Hi everyone! Recently, I tried a unique Korean side that my Korean church friend made and I fell in love with it right away. It was so good, I thought to share the recipe with you. I learned how to make it from my friend, and today I’m going to share the recipe with you. It is made with walnuts, peanuts, and beef, along with a Korean style sauce that is sweet and savory. I know there are Korean side-dishes made with peanuts, walnuts, and beef, but I’ve never tried one that combine all of them together. lol The result was beyond my expectation. So, let’s get started.
Yield: 2 Cups
Short Korean Lesson
- HoDu (호두) = Walnuts
- DdangKong (땅콩) = Peanuts
Video Instructions
Main Ingredients:
- ½ lb Lean Beef (1 Cup)
- 1 Cup Walnuts
- ½ Cup Raw Unsalted Peanuts
- 1 Tbsp Sesame Oil
- 1 tsp Sesame Seeds
Sauce Ingredients:
- 1½ Cups Water
- 3 Tbsp Soy Sauce
- 3 Tbsp Sugar
- 3-4 Tbsp Corn Syrup
- 2 Tbsp Cooking Wine
- ½ Tbsp Garlic, Minced
- 1 tsp Salt
- 2 Pinches Black Pepper Powder
- 2 Pinches Ginger Powder
Directions
Prepare 1 cup of walnuts and ½ cup of raw peanuts (or roasted unsalted peanuts, but raw peanuts work better for this dish). You can find raw peanuts in an Asian grocery store. If you have an allergy to peanuts, maybe you can use other nuts such as pecans, macadamia nuts, etc.
Soak the nuts in water for about 15 minutes. This step is optional.
After 20 minutes, drain out the water.
Put them in a pot and pour water over them until they are covered with the water. Start to cook them on high. Boil them for about 20 minutes. This step will help the nuts to not get hard later and they will absorb the flavor better.
Meanwhile, get ½ lb of lean beef chuck. It tastes better if the meat doesn’t have much fat for this recipe.
Cut the beef into thin and small pieces.
Add all the ingredients for the sauce except for the corn syrup in another pot: 1½ cups water, 3 Tbsp soy sauce, 3 Tbsp Sugar, 2 Tbsp cooking wine, ½ Tbsp minced garlic, 1 tsp salt, 2 pinches of black pepper, and 2 pinches of ginger powder. Mix it until the sugar dissolves.
Once the broth starts to boil, add the chopped beef.
Cook it for about 10 minutes on medium-high.
By now, the nuts will be cooked and soft so that they will absorb the flavor from the sauce better.

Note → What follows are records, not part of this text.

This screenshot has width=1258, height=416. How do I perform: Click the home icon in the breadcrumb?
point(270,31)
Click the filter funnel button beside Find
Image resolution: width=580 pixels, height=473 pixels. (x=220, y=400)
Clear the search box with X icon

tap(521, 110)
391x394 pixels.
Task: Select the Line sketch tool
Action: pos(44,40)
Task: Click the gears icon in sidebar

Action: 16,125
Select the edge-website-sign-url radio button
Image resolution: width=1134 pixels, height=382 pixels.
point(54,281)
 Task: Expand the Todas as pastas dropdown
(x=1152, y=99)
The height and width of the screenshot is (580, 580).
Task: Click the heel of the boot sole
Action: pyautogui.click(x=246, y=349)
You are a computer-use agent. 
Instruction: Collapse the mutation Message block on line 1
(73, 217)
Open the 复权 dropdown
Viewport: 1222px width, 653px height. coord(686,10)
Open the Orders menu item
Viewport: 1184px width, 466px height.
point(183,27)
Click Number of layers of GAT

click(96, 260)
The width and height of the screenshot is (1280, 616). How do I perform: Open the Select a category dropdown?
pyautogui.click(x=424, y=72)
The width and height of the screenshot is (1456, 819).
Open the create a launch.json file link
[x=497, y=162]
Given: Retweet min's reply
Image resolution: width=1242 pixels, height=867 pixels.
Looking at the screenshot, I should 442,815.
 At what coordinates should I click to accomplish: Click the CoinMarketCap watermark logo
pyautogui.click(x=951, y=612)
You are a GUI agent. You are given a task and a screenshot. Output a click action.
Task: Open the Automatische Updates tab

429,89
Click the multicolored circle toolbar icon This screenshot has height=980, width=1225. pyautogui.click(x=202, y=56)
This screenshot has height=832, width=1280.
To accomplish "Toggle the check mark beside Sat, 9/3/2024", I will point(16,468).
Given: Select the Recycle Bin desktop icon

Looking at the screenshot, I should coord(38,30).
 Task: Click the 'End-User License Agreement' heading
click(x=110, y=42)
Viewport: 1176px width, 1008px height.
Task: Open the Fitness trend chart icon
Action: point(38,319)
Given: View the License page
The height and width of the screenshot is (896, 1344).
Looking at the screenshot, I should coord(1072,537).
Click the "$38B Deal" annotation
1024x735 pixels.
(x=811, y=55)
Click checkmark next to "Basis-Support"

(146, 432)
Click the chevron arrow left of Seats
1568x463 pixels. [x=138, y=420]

Drain out the water and rinse the nuts in cold water. This will help to reduce the bitter flavor from the nuts – and totally destroy any healthy components of the nuts.
Drain out the water.
Add the nuts into the pot with the beef and sauce. Continue to cook it for 10 minutes on medium-high.
After 10 minutes, reduce the temperature to medium and add 3-4 Tbsp of corn syrup into the pot. Cook for 15-20 minutes more. Depending on your tastes, you can adjust the sweetness.
In 20 minutes, most of the sauce will be cooked down.
Turn off the heat and drizzle 1 Tbsp of sesame oil.
Mix everything together with 1 tsp of sesame seeds.
Put it in a glass container and keep it in the refrigerator after it cooled down little bit.
You can keep this side-dish in your refrigerator and enjoy it for 1 – 2 weeks. It tastes good chilled so you don’t have to reheat it when you serve it. Enjoy this delicious and high protein side-dish.